Review: Truly, Madly, Deadly is a great premise that grabbed my attention right away, however, the execution of the story was a bit shaky. Jayne has a good sense of creating teasers, but I would have liked a bit more development leading up to suspense. The death of Sawyer's boyfriend isn't used to its full potential. I was confused as to why Sawyer didn't grieve enough for her boyfriend or why she didn't seem to share the same popular opinion of Kevin like her peers. There are hints of a possible abusive relationship but it is rushed and put in the story as a check mark for plot events just like a scene where a teacher takes things too far with a student. There is also a budding romance that I would have liked to see more of in the story.
  You need to suspend a lot of disbelief when reading Truly, Madly, Deadly such the delay in going to police, not sharing important information of a potential stalker with parents, but this is common for teen suspense novels. Overall Truly, Madly, Deadly is a good popcorn book that I would recommend to reluctant readers but I would suggest something more complex to my advanced teen readers.

Rating: 3 stars

Words of Caution: There is language, underage drinking, a scene of sexual advances from a teacher, and PG-13 violence. Recommended for Grades 9 and up.

If you like this book try: Acceleration by Graham McNamee, Killing Mr. Griffin or I Know What You Did Last Summer by Lois Duncan
8 Responses
  1. I think the one I was most interested in was Truly, Madly, Deadly. I do think that parts of it would bother me but it still sounds like a good read.

  2. Truly, Madly, Deadly is the only one of the three I had any intention of reading, and I must admit I changed my mind just now. I find it extremely frustrating when emotional situations aren't used to their full potential, and it seems to me that the MC's behavior wouldn't sit well with me at all.
    Thanks for sharing your thoughts on these!
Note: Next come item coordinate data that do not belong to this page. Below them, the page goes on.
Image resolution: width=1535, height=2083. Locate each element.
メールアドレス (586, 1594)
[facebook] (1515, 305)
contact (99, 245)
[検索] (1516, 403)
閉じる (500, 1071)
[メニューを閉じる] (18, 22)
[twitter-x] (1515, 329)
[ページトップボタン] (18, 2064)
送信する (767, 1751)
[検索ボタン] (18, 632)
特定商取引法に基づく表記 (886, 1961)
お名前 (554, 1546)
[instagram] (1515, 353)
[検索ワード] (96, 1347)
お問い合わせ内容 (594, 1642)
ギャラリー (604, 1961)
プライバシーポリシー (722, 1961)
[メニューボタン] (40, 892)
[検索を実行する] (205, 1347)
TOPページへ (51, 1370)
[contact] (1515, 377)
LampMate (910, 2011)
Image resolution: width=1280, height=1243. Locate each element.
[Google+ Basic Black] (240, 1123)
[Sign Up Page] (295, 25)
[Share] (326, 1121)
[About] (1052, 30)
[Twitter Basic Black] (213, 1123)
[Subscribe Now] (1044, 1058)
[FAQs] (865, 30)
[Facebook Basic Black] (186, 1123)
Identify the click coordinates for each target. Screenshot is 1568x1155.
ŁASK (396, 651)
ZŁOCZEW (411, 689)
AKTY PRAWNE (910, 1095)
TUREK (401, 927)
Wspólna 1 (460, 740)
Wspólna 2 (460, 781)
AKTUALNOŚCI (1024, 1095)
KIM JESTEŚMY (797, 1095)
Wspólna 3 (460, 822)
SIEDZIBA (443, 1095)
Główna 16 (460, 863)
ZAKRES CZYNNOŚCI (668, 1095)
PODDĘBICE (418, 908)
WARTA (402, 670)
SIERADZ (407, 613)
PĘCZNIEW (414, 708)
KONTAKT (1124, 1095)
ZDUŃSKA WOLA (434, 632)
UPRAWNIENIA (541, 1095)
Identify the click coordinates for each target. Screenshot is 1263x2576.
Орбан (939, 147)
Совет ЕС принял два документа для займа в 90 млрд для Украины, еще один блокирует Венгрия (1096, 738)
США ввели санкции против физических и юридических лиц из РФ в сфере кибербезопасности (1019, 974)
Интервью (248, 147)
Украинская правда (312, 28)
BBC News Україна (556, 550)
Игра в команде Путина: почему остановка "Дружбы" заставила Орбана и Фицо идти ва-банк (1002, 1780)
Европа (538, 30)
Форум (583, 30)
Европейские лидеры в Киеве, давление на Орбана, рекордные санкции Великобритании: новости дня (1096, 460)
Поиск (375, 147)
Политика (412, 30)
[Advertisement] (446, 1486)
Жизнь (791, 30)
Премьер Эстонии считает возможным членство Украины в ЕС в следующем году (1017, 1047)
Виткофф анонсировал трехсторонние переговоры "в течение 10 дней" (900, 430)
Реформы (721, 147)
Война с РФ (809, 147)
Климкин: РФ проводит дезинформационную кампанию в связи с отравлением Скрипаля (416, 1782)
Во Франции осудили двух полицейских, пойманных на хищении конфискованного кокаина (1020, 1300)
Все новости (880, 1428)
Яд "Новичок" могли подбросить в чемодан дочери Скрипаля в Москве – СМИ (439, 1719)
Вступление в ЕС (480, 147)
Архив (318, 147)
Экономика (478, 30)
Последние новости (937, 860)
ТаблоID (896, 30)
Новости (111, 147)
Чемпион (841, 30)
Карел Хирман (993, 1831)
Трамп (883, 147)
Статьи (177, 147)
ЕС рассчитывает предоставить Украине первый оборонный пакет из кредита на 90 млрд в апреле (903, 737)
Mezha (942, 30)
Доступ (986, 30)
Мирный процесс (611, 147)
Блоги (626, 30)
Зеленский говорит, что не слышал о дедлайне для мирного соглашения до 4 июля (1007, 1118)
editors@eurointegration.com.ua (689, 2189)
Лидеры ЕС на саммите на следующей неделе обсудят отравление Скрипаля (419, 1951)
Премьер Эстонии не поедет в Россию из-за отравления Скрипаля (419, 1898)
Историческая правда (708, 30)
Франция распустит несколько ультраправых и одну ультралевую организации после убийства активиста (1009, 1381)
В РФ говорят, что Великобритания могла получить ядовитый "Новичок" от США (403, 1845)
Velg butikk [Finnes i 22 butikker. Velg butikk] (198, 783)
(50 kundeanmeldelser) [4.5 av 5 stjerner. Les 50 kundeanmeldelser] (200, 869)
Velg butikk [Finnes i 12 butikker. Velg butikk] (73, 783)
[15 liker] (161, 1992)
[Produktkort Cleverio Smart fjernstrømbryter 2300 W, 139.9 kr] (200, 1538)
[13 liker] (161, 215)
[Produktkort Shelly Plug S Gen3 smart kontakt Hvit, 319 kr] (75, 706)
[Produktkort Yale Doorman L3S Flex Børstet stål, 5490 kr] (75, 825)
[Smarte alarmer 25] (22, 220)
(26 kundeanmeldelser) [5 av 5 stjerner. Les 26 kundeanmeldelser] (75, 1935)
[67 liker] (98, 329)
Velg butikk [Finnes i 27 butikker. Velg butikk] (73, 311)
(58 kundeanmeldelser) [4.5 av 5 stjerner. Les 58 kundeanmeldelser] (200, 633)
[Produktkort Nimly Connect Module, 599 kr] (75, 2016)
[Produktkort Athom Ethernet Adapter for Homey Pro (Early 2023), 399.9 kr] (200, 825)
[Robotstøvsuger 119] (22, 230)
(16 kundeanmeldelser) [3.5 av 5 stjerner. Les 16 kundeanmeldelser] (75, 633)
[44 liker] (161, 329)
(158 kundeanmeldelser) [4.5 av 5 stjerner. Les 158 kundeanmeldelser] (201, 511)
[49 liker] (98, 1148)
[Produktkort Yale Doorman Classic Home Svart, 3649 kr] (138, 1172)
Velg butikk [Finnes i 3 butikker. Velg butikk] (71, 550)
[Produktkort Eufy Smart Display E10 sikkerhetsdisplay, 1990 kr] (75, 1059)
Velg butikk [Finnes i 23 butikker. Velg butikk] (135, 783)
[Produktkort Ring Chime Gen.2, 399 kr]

  3. Ahh thanks for already getting the Fire and Ice button up on your blog! I appreciate it! I was eager to read Boy on the Bridge but I havent' read a good review yet. I am the opposite of you, I liked In the Name of the STar but I hated Madness Underneath. I am parting ways with that series. The last book was one I was tempted to read, but the reviews came in a bit lackluster. So all in all I am glad I didn't. Hopefully your next read will be spectacular!

  4. Jess Says:

    At first I thought Boy on The Bridge was going to be a nice romance but once the Cold War setting became more apparent I found it to be more of a historical than a romance.

  5. Jenny Says:

    I agree completely on Truly, Madly, Deadly Rummanah! I thought so much more could have been done with her ex-boyfriend as well, instead the abuse was hinted at yet every flashback (save I think one) was of them happy together. It just made everything surrounding his death confusing. Still, it was a quick, entertaining read just like you said, and sometimes that's enough:)

  6. Very much agree with you on Truly Madly Deeply. I'm really excited about Boy on the Bridge. I think I'll like it even if the story is bad because I think the Russian setting is so cool.

  7. I finally found some time to leave comments; still on hiatus though :( I thought Truly, Madly, Deadly didn't live up to its potential either. The character motives just made no sense!

  8. I was really looking forward to reading The Boy on the Bridge, but the reviews so far haven't been very encouraging. It looks like it's probably better if I skip that one. I'm glad The Madness Underneath worked better for you than the first book. I haven't tried anything by Maureen Johnson before, but I'm curious now. Great reviews!